The numbers recently may not point toward both of them, but strictly in terms of relay gold experience, the Pan Am 100 freestylers individually both have Olympic relay gold. Not just Jones, but Townsend. It is from 2004, but I’m sure it still shines. And he has a new motivation. Unlikely but fun to watch for.
If this list was comprised of splits between the years of 2002-2010 it would be dominated almost exclusively by Lezak, and to a smaller extent Neil Walker. Not many swimmers right now (for any nation) can cut off whole seconds or more off their flat times like those two often did.
You missed one from Lochte; 47.98 split at 2010 PanPacs. A few people are dogging him here…that makes 3 sub 48 splits since 2010. That seems pretty consistent to me compared to others on this list that specialize in sprint free events and only appear once or twice!
I don’t see Conger winning gold in any individual event on the highest stage, I think he’s extremely fast and talented but not a real racer, I feel like he’ll medal at worlds eventually but not win anything. I’ve always seen Murphy as a real champion, that kid is serious. Hes had dominant and clutch performances just like phelps. I think he could put up a monster 100 LC split, maybe 47.2.
As of now, conger is the stronger option on a 4x 100 free relay though..
It probably comes down to Murphy or grevers for the backstroke leg of the medley relay
Murphy has the stronger chance right now for an individual gold with the 100 and 200 back..
Conger’s best events are stacked (100 and 200 fly).. He has a strong 200 back (went 1:55 at the last university games) and could be the 2nd guy in with Murphy, but who knows if he swims that at trails and you have lochte and clary
And don’t think conger will make the team individually for the 100 free.. Think Adrian and phelps make it individually.. Make he makes it for… Read more »
Is the 200 fly that stacked? le Clos is great, but aside from that the event really hasn’t progressed much in a long time.
17 guys under 1:56 without counting phelps, conger, clary or shields
I think the U.S. team for the 4 x100 free in rio comes down to that 4h leg..
3 guys I have the most faith in being on that team: Adrian, phelps and conger
I want to see what David Nolan can do long course.. Then where dressel will be.. And where Murphy’s 100 free will be.. And don’t forget grevers had a very solid 100 free too
Lochte was probably only on the final London 4 x 100 free because Troy was the head coach.. Notice he had him anchoring too
Unfortunately it doesn’t look like we have a Nathan Adrian-level talent coming up the ranks of American swimming for at least a few more years.

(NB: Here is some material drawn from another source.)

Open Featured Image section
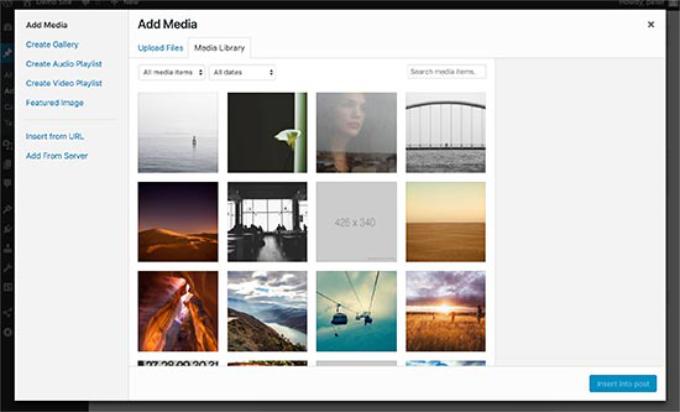Image resolution: width=680 pixels, height=412 pixels. [x=55, y=103]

Sure, Caleb Dressel and Jack Conger show promise, but I’m not entirely faithful in Dressel’s Olympic-quality 100 talent, nor do I expect Conger to focus on sprint free any time soon. While I sure hope I’m wrong, it seems we’re in for a few years without the appearance of a truly consistent “sprint star” like Adrian’s been for the United States since c.2009.
While I do agree with you, I think it is important to throw Ryan Murphy in the mix.
I mean, I suppose Adrian’s split on the 2013 medley should count, but that team did get DQ’d, right?
Yes.
Weird how Lochte is consistently on the 4×100 without really ever splitting 47 mid. He’s gone two 47 highs, but not nearly the level of Phelps. I find it strange how MP can go 1:54 low and then throw down a 47.5 flat start, where as Lochte can go 1:54 and then struggle to break 48 on a relay. I really do hope that the SWIMMAC Elite training with Marsh gives him the speed he needs to stick on that finals relay in Kazan and Rio. I would be ecstatic to see Ryan perform at the highest level he ever has, now that the 200 is his longest distance.